* _Stated exercise_
Reproduce every line of the listing below, shifting each answer coordinate by adding 28 to it. Omit the pictures from your reproduction.

A block of data:
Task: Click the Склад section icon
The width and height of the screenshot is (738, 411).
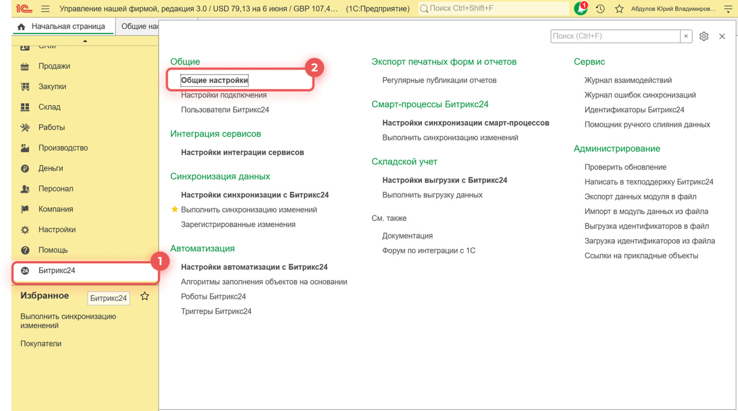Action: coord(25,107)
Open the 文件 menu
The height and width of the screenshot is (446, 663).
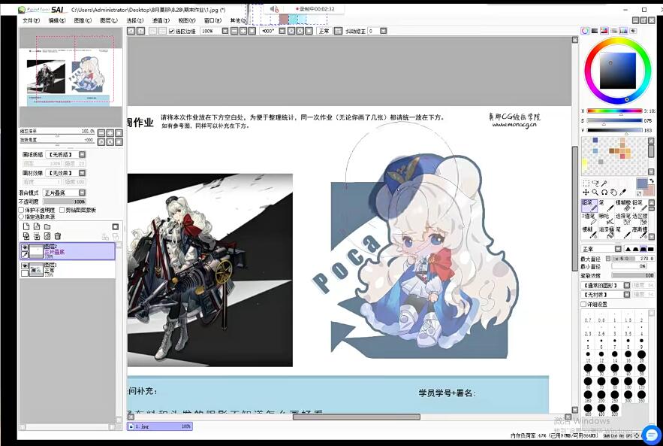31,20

* _Solution to this problem_
Task: Click the Склад section icon
The width and height of the screenshot is (738, 411).
Action: coord(53,135)
Open the 文件 menu
The height and width of the screenshot is (446, 663).
59,48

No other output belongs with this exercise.